Authors: P. Naderi, S.M.T. Bathaee, R. Hoseinnezhad, R. Chini

Abstract:

Using electrical machine in conventional vehicles, also called hybrid vehicles, has become a promising control scheme that enables some manners for fuel economy and driver assist for better stability. In this paper, vehicle stability control, fuel economy and Driving/Regeneration braking for a 4WD hybrid vehicle is investigated by using an electrical machine on each non-driven wheels. In front wheels driven vehicles, fuel economy and regenerative braking can be obtained by summing torques applied on rear wheels. On the other hand, unequal torques applied to rear wheels provides enhanced safety and path correction in steering. In this paper, a model with fourteen degrees of freedom is considered for vehicle body, tires and, suspension systems. Thereafter, powertrain subsystems are modeled. Considering an electrical machine on each rear wheel, a fuzzy controller is designed for each driving, braking, and stability conditions.
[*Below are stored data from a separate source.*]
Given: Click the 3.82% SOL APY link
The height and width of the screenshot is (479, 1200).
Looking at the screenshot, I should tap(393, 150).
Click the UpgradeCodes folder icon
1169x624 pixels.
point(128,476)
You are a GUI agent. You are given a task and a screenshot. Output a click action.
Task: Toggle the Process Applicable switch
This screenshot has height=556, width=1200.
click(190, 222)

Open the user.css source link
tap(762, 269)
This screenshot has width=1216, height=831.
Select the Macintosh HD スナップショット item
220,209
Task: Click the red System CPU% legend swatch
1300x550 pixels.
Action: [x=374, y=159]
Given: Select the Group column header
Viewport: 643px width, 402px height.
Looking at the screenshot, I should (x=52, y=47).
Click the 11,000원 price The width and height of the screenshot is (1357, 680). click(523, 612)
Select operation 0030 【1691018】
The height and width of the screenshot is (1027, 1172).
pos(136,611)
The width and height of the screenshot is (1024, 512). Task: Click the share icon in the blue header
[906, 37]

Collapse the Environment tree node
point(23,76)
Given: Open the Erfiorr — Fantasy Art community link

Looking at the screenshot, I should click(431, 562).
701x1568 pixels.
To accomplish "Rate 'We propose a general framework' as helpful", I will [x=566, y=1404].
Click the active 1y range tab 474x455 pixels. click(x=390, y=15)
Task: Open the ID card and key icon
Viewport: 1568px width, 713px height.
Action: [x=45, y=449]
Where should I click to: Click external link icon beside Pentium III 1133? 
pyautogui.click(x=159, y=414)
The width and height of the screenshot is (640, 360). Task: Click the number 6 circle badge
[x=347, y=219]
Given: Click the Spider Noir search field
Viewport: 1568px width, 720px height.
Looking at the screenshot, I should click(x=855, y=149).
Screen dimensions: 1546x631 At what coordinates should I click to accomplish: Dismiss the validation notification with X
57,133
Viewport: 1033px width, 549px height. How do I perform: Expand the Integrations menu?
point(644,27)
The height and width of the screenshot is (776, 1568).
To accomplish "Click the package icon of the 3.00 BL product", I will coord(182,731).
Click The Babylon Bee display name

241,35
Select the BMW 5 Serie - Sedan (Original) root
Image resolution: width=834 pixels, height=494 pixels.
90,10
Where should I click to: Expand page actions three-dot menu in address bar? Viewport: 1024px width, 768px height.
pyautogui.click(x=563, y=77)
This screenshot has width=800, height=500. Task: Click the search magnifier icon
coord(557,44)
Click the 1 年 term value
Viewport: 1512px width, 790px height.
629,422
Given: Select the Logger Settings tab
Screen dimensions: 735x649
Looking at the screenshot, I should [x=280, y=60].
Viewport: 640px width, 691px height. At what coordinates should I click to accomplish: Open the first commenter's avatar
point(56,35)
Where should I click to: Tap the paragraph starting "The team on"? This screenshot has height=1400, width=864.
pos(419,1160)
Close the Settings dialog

Another fuzzy controller recognizes the vehicle requirements between the driving/regeneration and stability modes. Intelligent vehicle control to multi objective operation and forward simulation are the paper advantages. For reaching to these aims, power management control and yaw moment control will be done by three fuzzy controllers. Also, the above mentioned goals are weighted by another fuzzy sub-controller base on vehicle dynamic. Finally, Simulations performed in MATLAB/SIMULINK environment show that the proposed structure can enhance the vehicle performance in different modes effectively.

Keywords: Hybrid, pitch, roll, regeneration, yaw.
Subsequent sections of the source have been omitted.